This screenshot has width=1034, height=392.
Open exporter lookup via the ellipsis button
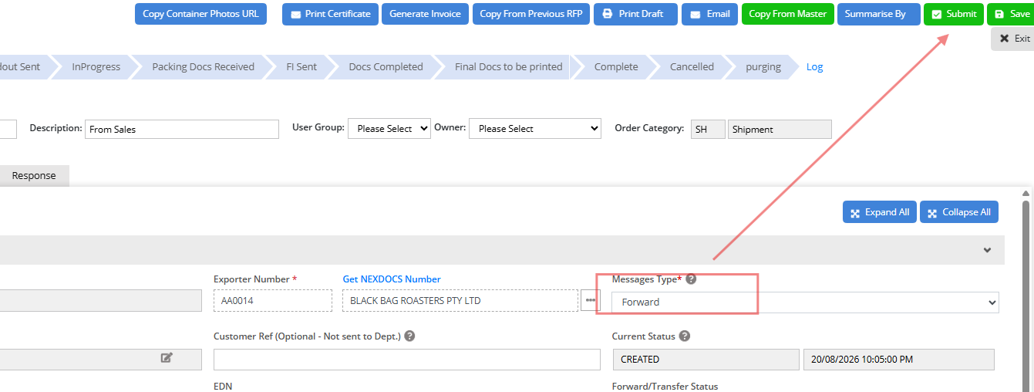(591, 300)
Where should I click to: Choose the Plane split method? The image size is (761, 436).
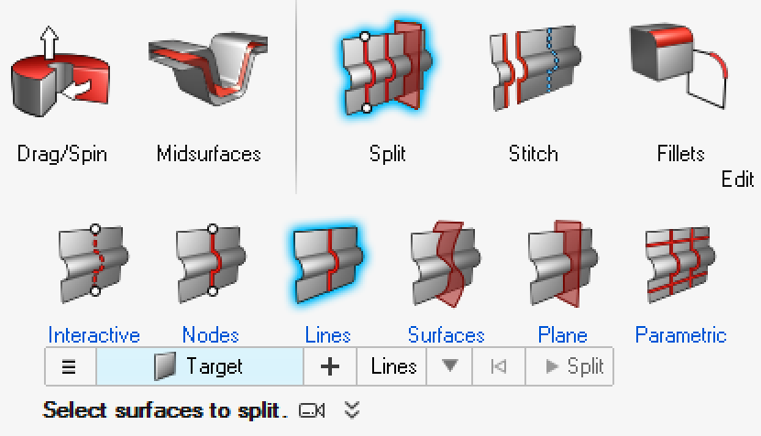point(563,265)
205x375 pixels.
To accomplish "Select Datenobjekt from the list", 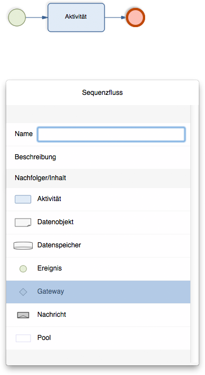I will click(x=98, y=223).
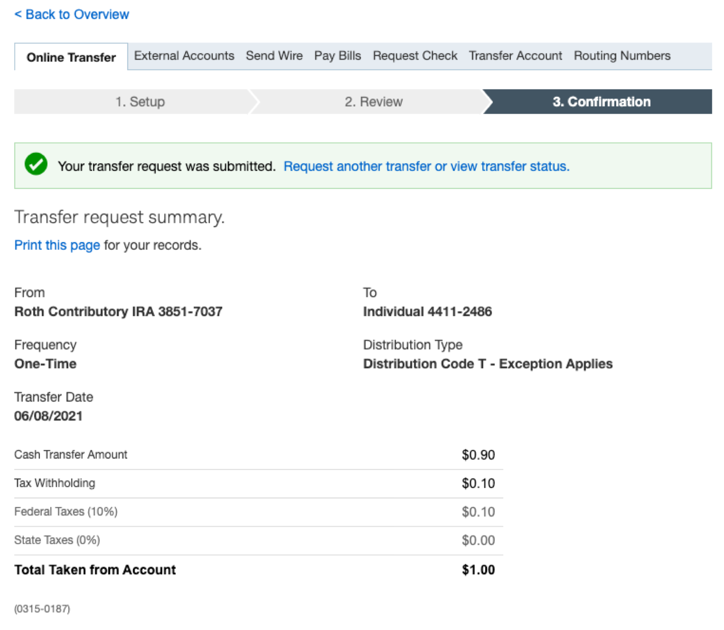
Task: Navigate to the Request Check tab
Action: point(415,56)

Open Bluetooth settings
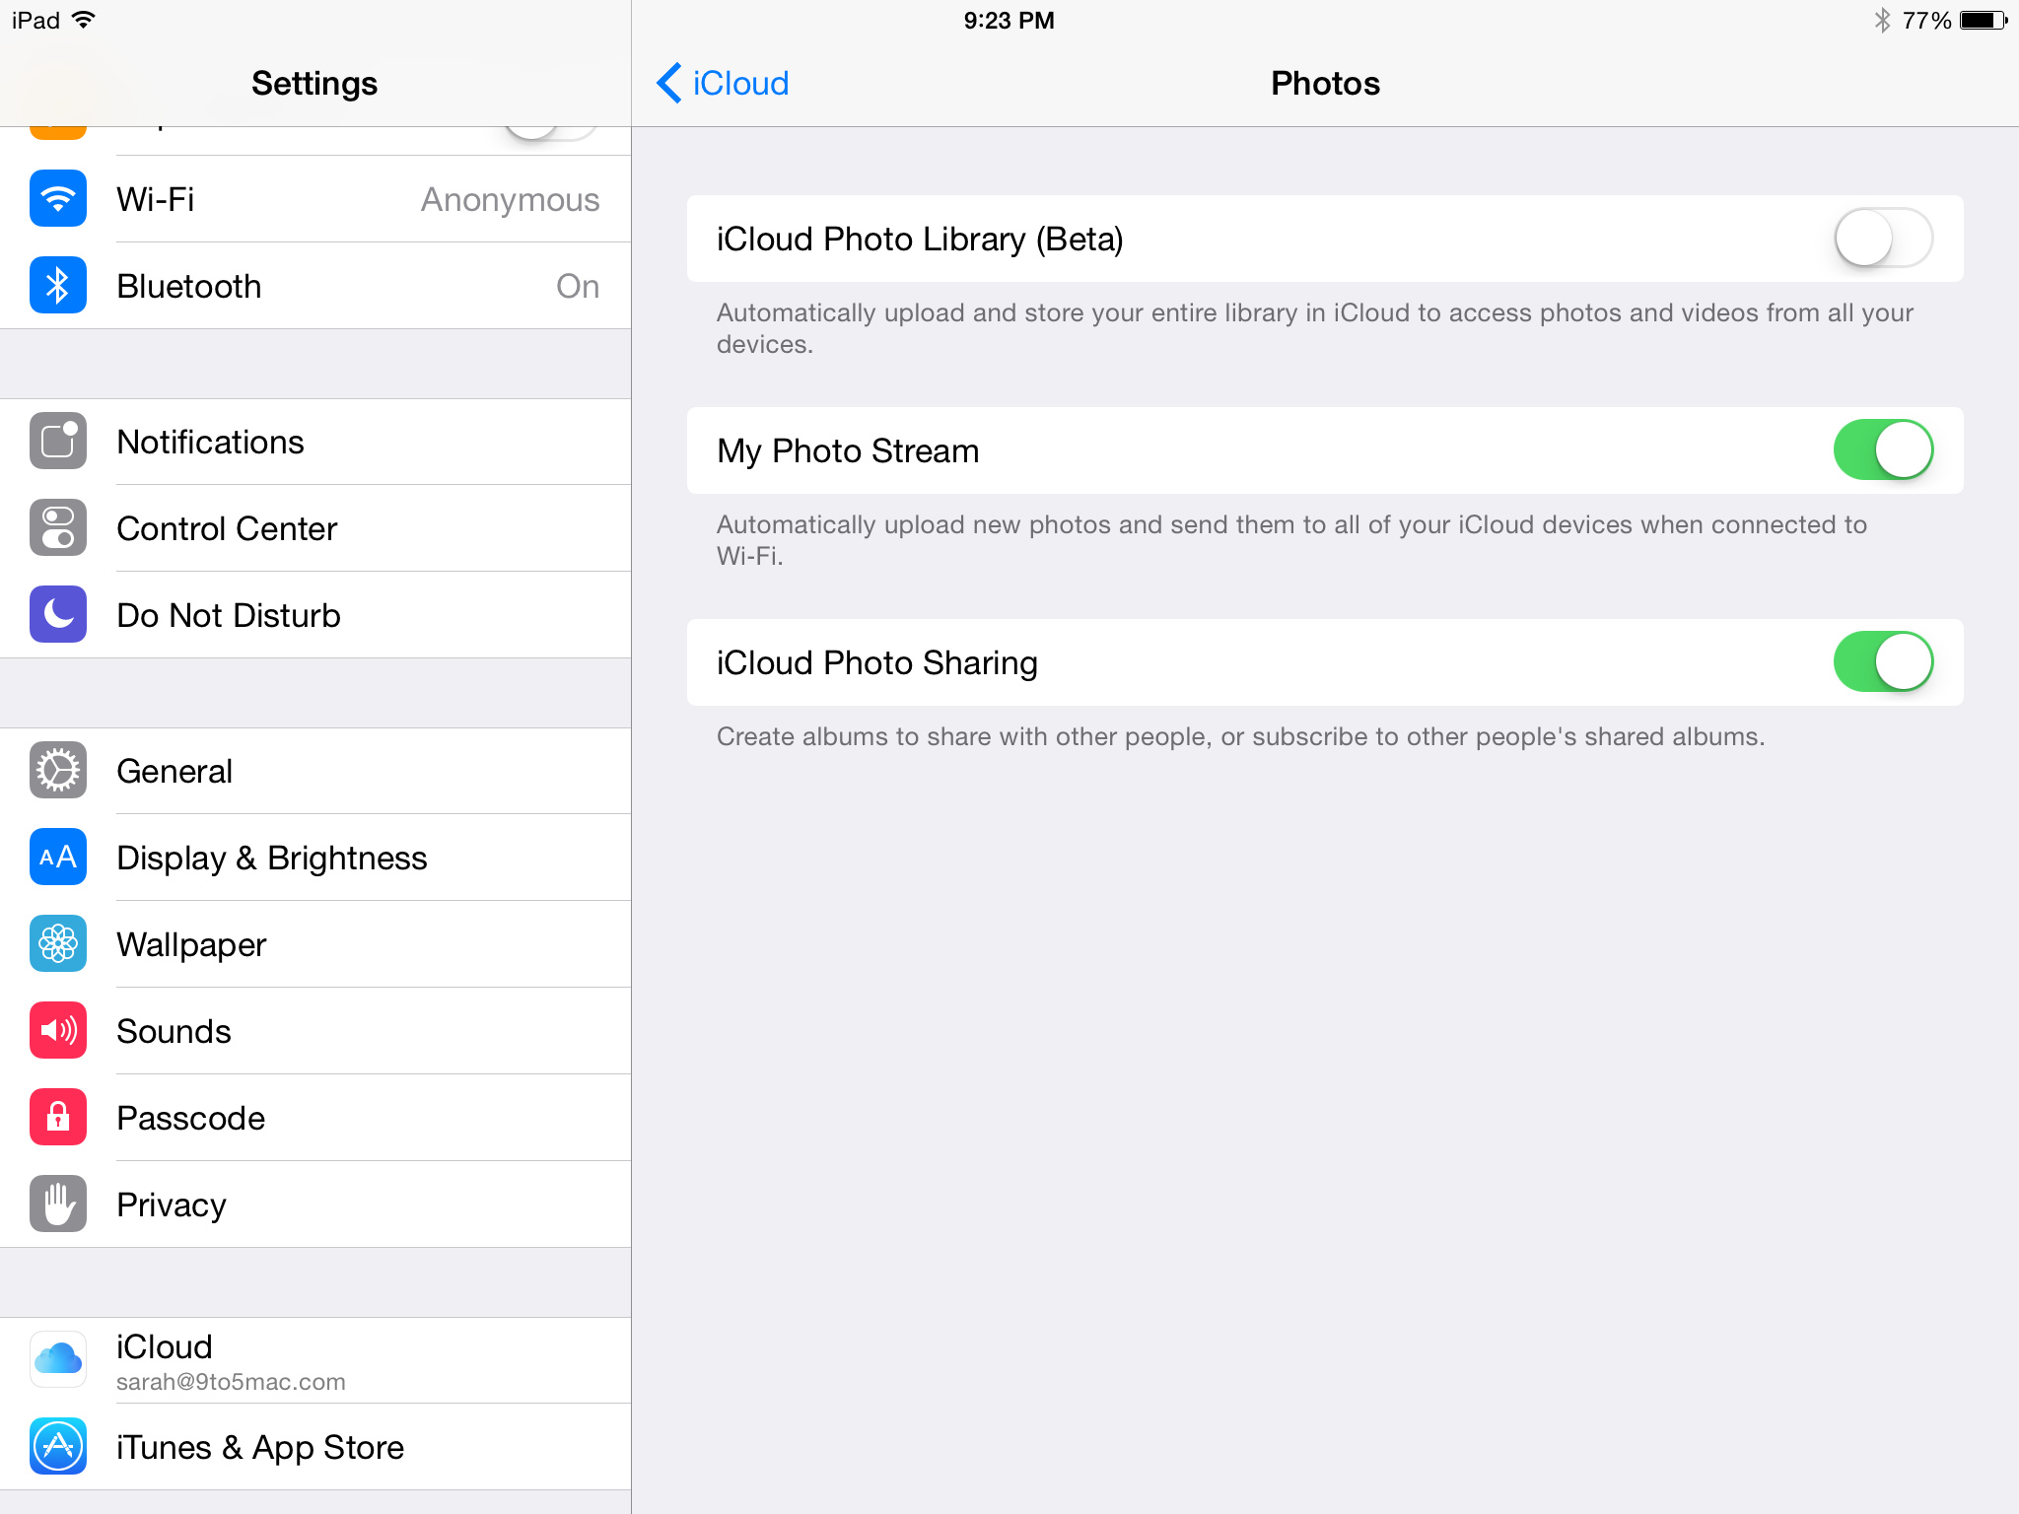[x=314, y=286]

* * * * *

• _TASK DIRECTIONS_
The answer must be an exact copy of the lines above, from the start of the records through the line with "205x375 pixels.", and of nothing else; no pictures belong in it.

• _REPLY_
This screenshot has width=1034, height=392.
Open exporter lookup via the ellipsis button
(591, 300)
Where should I click to: Choose the Plane split method? The image size is (761, 436).
point(563,265)
205x375 pixels.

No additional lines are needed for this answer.